◆ **読む文章**:

ここからは、その④や⑤に当たると思われる、単語の意味の背景について自分なりにまとめてみたいと思います。

単語の意味の背景を知ったほうがいいと思う理由は、 日本語でもそうだけど、単語はいろんな意味を持つ。だから、和英辞書とかで、自分の言いたい日本語の単語を調べて、自分の知りたい単語が出てきたとしても、それが、「英語の世界」で実際に、自分が表現したいことを正しくしめすものかはわからない。

たとえば、「おもしろい」ってことを英語で言いたいとして、そのおもしろいが、funなのか、Interestingなのかってことでもちがってくる。

だから、意味を知るだけでなく、なんでその意味になるのか?っていう背景にまで気をつけることが必要。辞書の訳が「日本語で言いたいこと」とあっていれば、それで正解、なんじゃなくて。

背景を理解してないと起こること

単語の背景をわかってないで、意味を知っているだけ、だとコミュニケーションのなかで、へんなことが起こる。

◆ **資料**:
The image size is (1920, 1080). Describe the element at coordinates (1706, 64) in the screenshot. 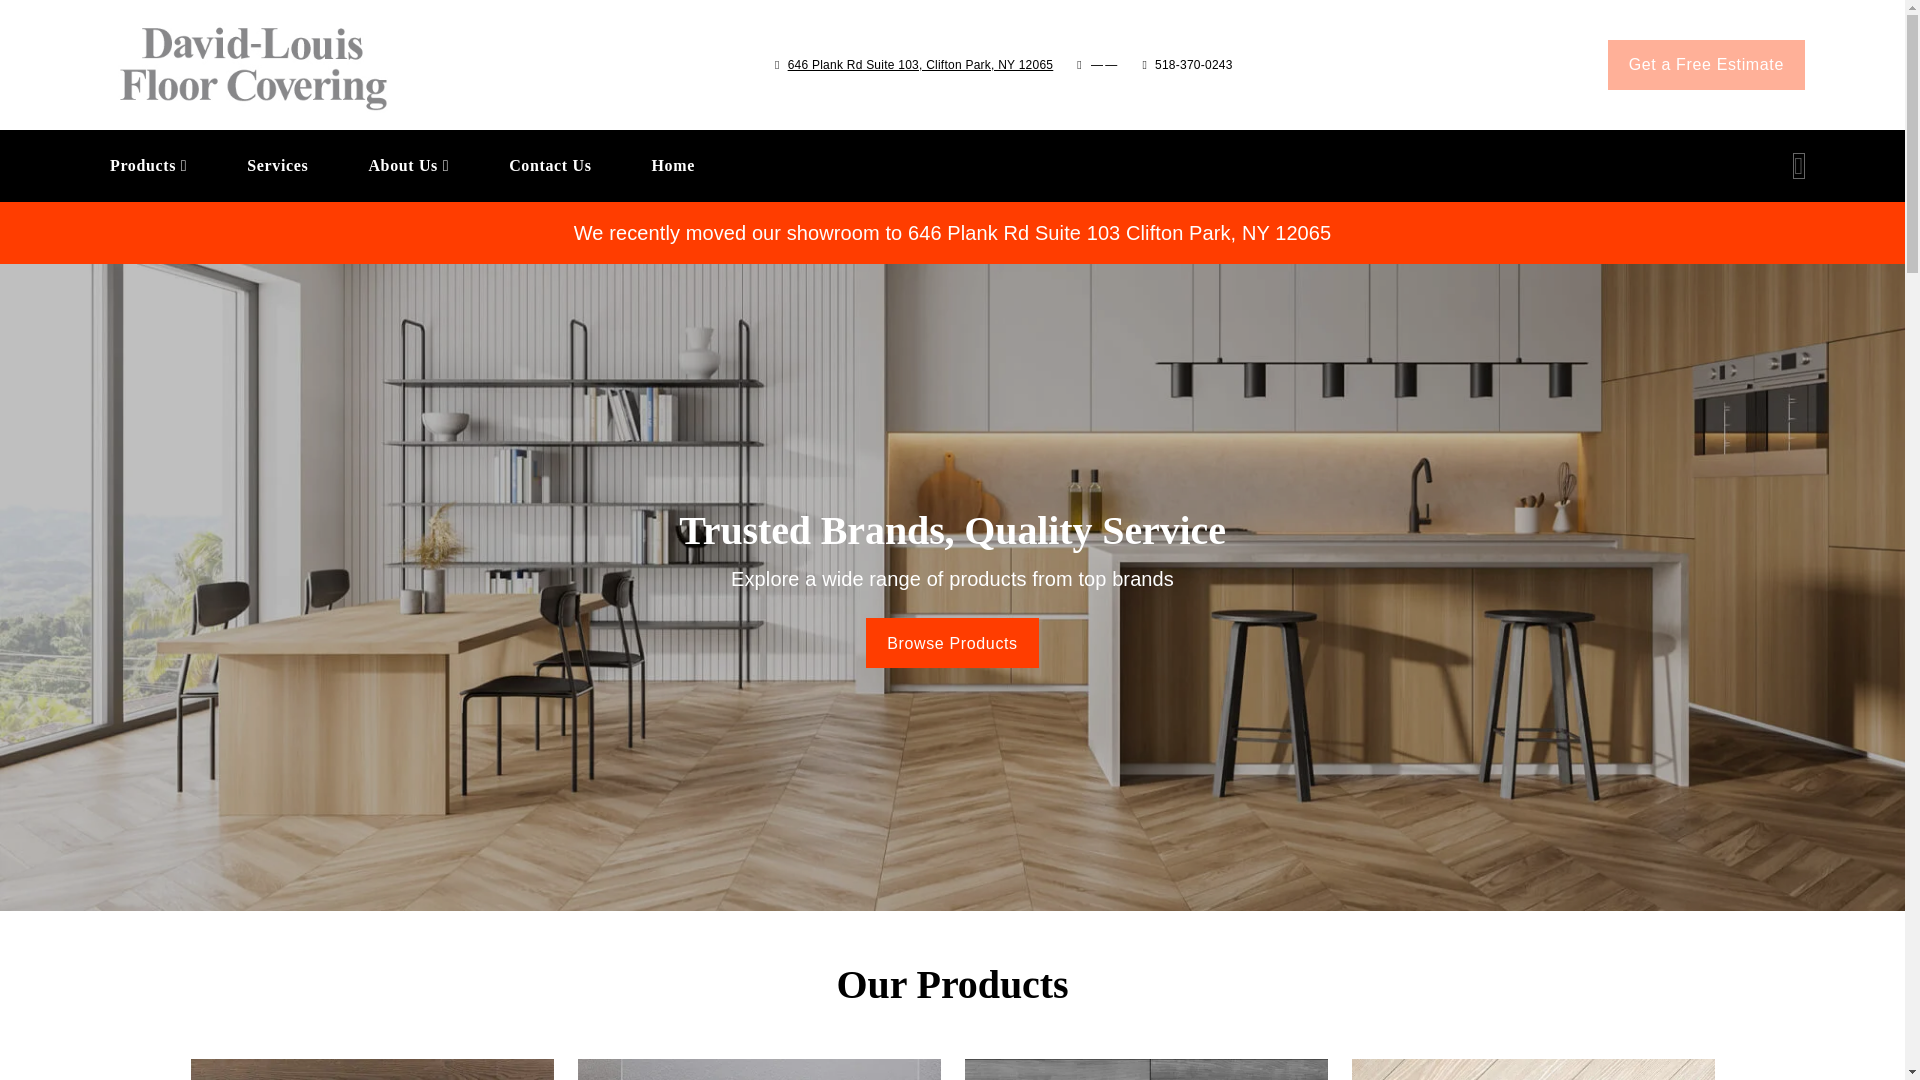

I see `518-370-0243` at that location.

◆ **やること**:
英単語の意味の背景についての文章を、最後の文に続けて書き進めてください。

◆ **回答**:
たとえば『英語独習法』には、

「…中国からの留学生は『薬を食べるのを忘れました』とよく言う。」(P73)

という例がのっています。

これはなんで起きているのか?っていうと、

中国では「薬を飲む」ということを表現するときに、「単語A」を使う。「薬をAする」というように。 で、その人は、「単語A」が日本語ではなんというか?を調べてみた。すると日本語では「食べる」という言葉であることがわかった。

その人は会話の中で、「薬をAする」のを忘れた、と言いたかったので、「単語A」を日本語に変換。そして「薬を食べる」のを忘れた、と表現した。

これは、単語Aを、日本語で対応する単語で、シンプルに置き換えたために起きたこと。

もう1つ、僕の周りであったこと。

以前ブラジル人と食事中、彼が「これ、『Bom』だね」と。Bomはポルトガル語で「良い」という意味。そのあと、「Bomって日本語でなんていうの?」って聞かれたので、「食べものに対して、『良い』と言うとしたら、『おいしい』だね」って伝えた。

その何ヶ月か後に、そのブラジル人が、何か別のこと(洋服だったか、靴だったか…)に対して、「Bom」と言いたかった。彼のなかでは、Bom=おいしい、と覚えていたので、「それおいしいね!」と。

僕はもちろん、なぜ彼がそのモノについて、「おいしい」って言ったのかはすぐ理解できたけれど、他の人からしたら、なんでこの人はモノに対して「おいしい」って言ったんだろう?って感じだった。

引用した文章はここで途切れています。